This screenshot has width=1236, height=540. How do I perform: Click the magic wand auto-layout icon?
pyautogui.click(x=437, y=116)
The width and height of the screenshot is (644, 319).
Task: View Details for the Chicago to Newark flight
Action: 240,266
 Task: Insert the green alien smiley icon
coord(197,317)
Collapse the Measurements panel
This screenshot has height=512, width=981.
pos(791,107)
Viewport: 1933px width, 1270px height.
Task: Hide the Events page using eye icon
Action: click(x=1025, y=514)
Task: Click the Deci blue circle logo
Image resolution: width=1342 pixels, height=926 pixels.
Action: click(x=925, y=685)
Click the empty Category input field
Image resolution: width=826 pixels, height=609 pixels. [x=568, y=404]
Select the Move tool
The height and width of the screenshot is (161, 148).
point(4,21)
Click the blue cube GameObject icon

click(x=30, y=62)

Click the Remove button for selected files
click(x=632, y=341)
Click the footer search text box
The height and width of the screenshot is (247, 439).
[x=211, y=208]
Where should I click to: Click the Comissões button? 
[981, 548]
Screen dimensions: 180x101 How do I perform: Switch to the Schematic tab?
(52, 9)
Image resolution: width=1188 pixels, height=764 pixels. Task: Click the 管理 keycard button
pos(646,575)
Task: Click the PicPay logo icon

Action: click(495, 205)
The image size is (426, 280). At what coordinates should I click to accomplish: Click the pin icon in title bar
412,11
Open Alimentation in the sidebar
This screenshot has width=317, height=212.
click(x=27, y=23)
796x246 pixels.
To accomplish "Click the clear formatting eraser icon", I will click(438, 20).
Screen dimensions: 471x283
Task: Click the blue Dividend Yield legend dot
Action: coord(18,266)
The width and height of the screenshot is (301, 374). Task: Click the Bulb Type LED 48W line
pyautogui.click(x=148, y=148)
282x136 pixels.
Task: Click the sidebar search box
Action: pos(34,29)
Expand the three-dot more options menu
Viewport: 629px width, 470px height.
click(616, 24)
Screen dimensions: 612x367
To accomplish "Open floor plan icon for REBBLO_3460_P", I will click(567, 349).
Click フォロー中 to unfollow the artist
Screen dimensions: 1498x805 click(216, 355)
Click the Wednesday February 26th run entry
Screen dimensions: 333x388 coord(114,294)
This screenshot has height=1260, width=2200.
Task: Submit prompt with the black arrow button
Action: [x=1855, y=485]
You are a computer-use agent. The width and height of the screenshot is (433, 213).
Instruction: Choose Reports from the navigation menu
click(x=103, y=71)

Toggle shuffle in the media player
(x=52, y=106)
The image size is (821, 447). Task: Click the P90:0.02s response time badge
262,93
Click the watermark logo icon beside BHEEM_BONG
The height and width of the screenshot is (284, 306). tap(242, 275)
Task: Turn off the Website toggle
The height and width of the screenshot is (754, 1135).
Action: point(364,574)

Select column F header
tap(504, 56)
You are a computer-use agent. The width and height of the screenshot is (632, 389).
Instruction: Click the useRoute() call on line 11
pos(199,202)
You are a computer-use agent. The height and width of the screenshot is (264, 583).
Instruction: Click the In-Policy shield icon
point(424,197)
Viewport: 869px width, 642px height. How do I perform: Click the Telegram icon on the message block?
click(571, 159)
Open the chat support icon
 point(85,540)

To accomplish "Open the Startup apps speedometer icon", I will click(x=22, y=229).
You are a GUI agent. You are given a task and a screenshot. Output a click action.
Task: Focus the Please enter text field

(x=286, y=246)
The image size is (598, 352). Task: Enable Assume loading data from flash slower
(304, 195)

::::::::

### Task goal
Copy out every item above again, word for word and with the same characters and line breaks.

### Correct result
This screenshot has width=1236, height=540. How do I perform: Click the magic wand auto-layout icon?
pyautogui.click(x=437, y=116)
The width and height of the screenshot is (644, 319).
Task: View Details for the Chicago to Newark flight
Action: 240,266
 Task: Insert the green alien smiley icon
coord(197,317)
Collapse the Measurements panel
This screenshot has height=512, width=981.
pos(791,107)
Viewport: 1933px width, 1270px height.
Task: Hide the Events page using eye icon
Action: click(x=1025, y=514)
Task: Click the Deci blue circle logo
Image resolution: width=1342 pixels, height=926 pixels.
Action: click(x=925, y=685)
Click the empty Category input field
Image resolution: width=826 pixels, height=609 pixels. [x=568, y=404]
Select the Move tool
The height and width of the screenshot is (161, 148).
point(4,21)
Click the blue cube GameObject icon

click(x=30, y=62)

Click the Remove button for selected files
click(x=632, y=341)
Click the footer search text box
The height and width of the screenshot is (247, 439).
[x=211, y=208]
Where should I click to: Click the Comissões button? 
[981, 548]
Screen dimensions: 180x101 How do I perform: Switch to the Schematic tab?
(52, 9)
Image resolution: width=1188 pixels, height=764 pixels. Task: Click the 管理 keycard button
pos(646,575)
Task: Click the PicPay logo icon

Action: click(495, 205)
The image size is (426, 280). At what coordinates should I click to accomplish: Click the pin icon in title bar
412,11
Open Alimentation in the sidebar
This screenshot has width=317, height=212.
click(x=27, y=23)
796x246 pixels.
To accomplish "Click the clear formatting eraser icon", I will click(438, 20).
Screen dimensions: 471x283
Task: Click the blue Dividend Yield legend dot
Action: coord(18,266)
The width and height of the screenshot is (301, 374). Task: Click the Bulb Type LED 48W line
pyautogui.click(x=148, y=148)
282x136 pixels.
Task: Click the sidebar search box
Action: pos(34,29)
Expand the three-dot more options menu
Viewport: 629px width, 470px height.
click(616, 24)
Screen dimensions: 612x367
To accomplish "Open floor plan icon for REBBLO_3460_P", I will click(567, 349).
Click フォロー中 to unfollow the artist
Screen dimensions: 1498x805 click(216, 355)
Click the Wednesday February 26th run entry
Screen dimensions: 333x388 coord(114,294)
This screenshot has height=1260, width=2200.
Task: Submit prompt with the black arrow button
Action: [x=1855, y=485]
You are a computer-use agent. The width and height of the screenshot is (433, 213).
Instruction: Choose Reports from the navigation menu
click(x=103, y=71)

Toggle shuffle in the media player
(x=52, y=106)
The image size is (821, 447). Task: Click the P90:0.02s response time badge
262,93
Click the watermark logo icon beside BHEEM_BONG
The height and width of the screenshot is (284, 306). tap(242, 275)
Task: Turn off the Website toggle
The height and width of the screenshot is (754, 1135).
Action: point(364,574)

Select column F header
tap(504, 56)
You are a computer-use agent. The width and height of the screenshot is (632, 389).
Instruction: Click the useRoute() call on line 11
pos(199,202)
You are a computer-use agent. The height and width of the screenshot is (264, 583).
Instruction: Click the In-Policy shield icon
point(424,197)
Viewport: 869px width, 642px height. How do I perform: Click the Telegram icon on the message block?
click(571, 159)
Open the chat support icon
 point(85,540)

To accomplish "Open the Startup apps speedometer icon", I will click(x=22, y=229).
You are a GUI agent. You are given a task and a screenshot. Output a click action.
Task: Focus the Please enter text field

(x=286, y=246)
The image size is (598, 352). Task: Enable Assume loading data from flash slower
(304, 195)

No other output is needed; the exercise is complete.